Carla Aires 08/11/2023Contraditória e pretenciosaEu me sinto mal de verdade por não ter gostado muito desse livro. Em teoria ele é perfeito pra mim, tem uma proposta instigante e os trechos que li antes de comprar me apresentavam uma escrita poética linda e que parecia conversar direto comigo. Mas a questão é que eu realmente não simpatizei com a protagonista e é isso que me faz sentir mal, porque reconheço que é horrível tudo que ela passou, mas ao mesmo tempo acho ela insuportável.
Maristela Guerra reclama e reclama e reclama da atenção que a mãe dela recebe só depois de morta e do mercado editorial e dos fãs da mãe dela e de ter que cuidar da obra póstuma da mãe dela... e é uma reclamação sem fim de tudo que envolve a imagem construída pelo mercado editorial e a mídia da mãe como essa figura trágica e melancólica, um fetiche de tristeza. Ela é super grossa com os editores e jornalistas que se aproximam dela, mas o que eu acho contraditório e me fez revirar os olhos é o fato de que ao mesmo tempo ela vive totalmente da renda gerada por tudo isso que ela tanto diz que abomina. Ela mesma diz que não "sabe" trabalhar com nada e mesmo soando insensível, não consigo não pensar que muitos dos problemas dela vem do privilégio de não precisar se preocupar com boletos.

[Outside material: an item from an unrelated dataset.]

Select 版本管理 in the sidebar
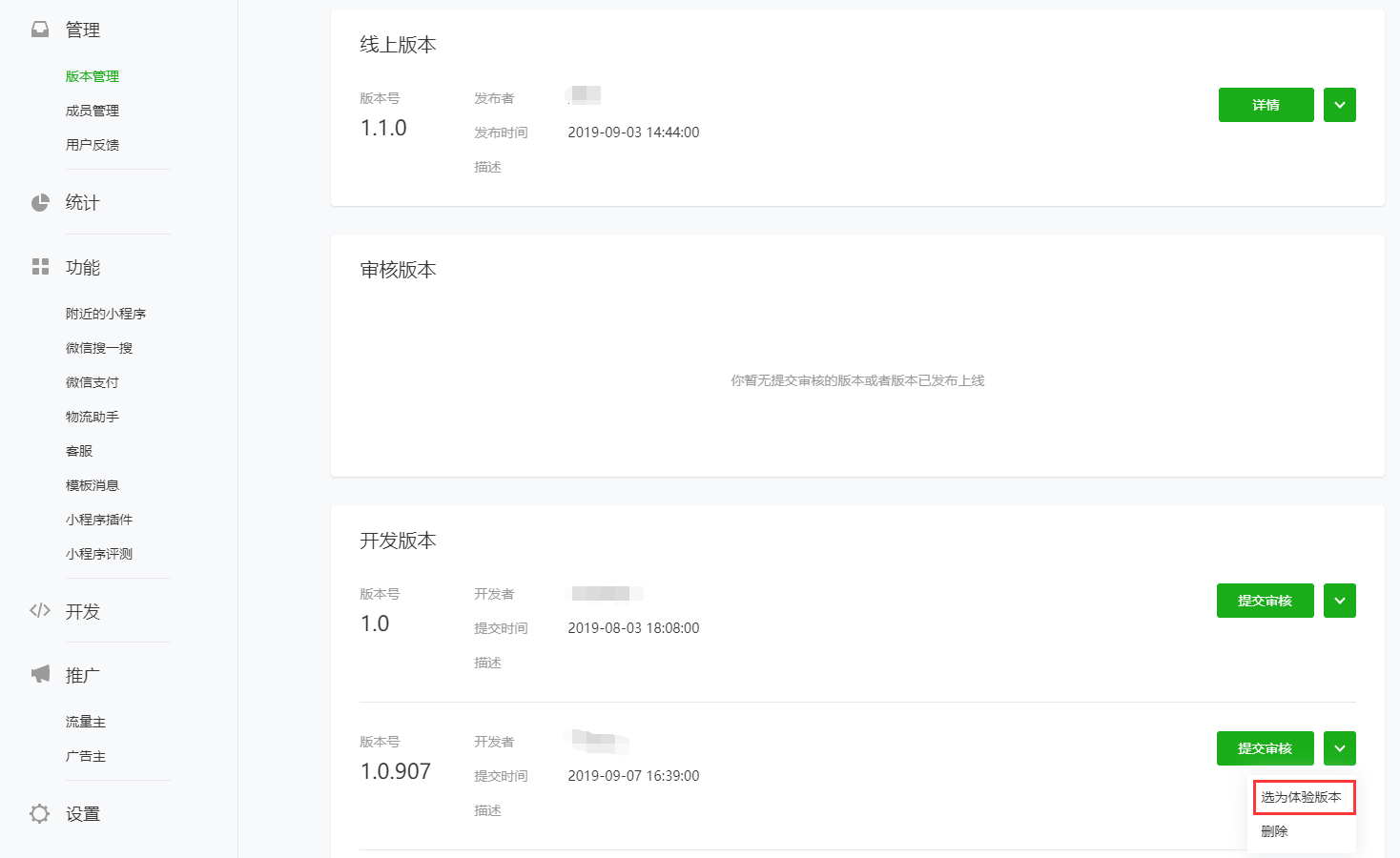The image size is (1400, 858). point(93,76)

Tudo bem que as contradições de personalidade da filha podem ser resultado do trauma e do luto, mas a escrita dela não me transmite nada disso. É aquele tipo de escrita em que tudo parece muito bem pensadinho, dos enters aleatórios à falta de uso de letra maiúscula depois dos pontos. Esse é o problema com a prosa poética: pode facilmente soar artificial e pretenciosa. Aqui me pareceu muito que ela estava se exibindo, mostrando que sabe escrever bem porque se ressente de não poder ser escritora (até agora?) e também acha que os poemas da mãe nem eram tão bons. Olha, eu não costumo ter problema com personagens complexos e imperfeitos, mas aqui realmente minha empatia ficou devendo.

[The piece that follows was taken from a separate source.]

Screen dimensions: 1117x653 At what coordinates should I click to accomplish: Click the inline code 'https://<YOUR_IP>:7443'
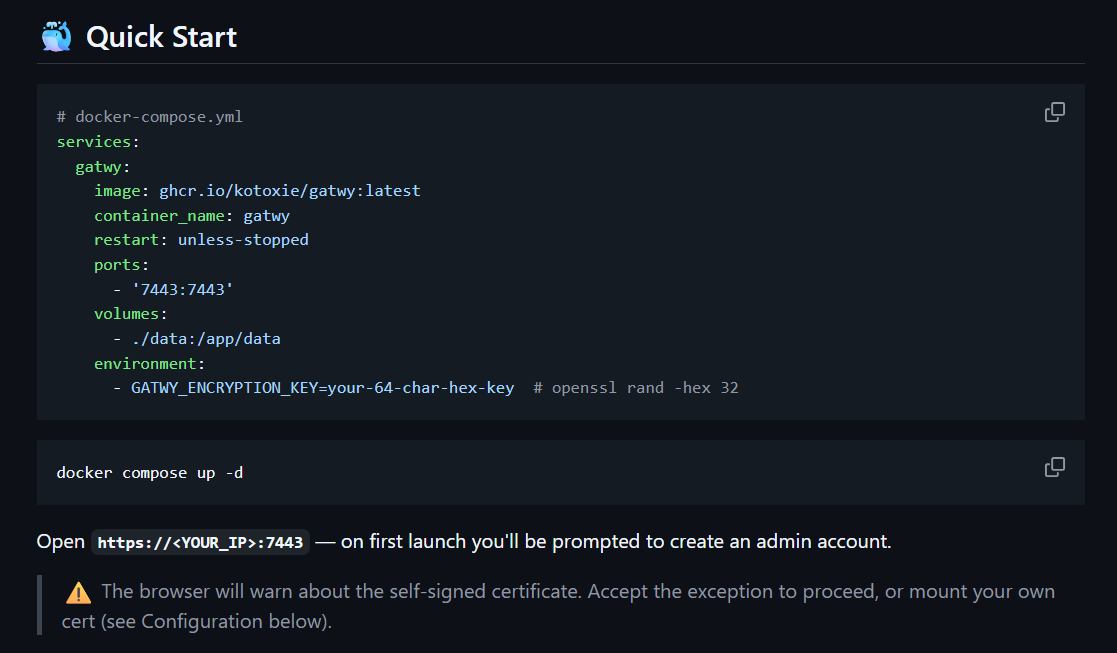(x=200, y=541)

O pior de tudo é que o final parece ter sido feito pra ser lindo: ela grávida de uma filha e toda feliz com o futuro, sendo que claramente os problemas ainda estão todos lá: ela ainda vivendo no apartamento de onde a mãe se jogou, sem fazer terapia, sendo egoísta e agora achando que uma criança vai consertar tudo. Coitada dessa garota que vai nascer.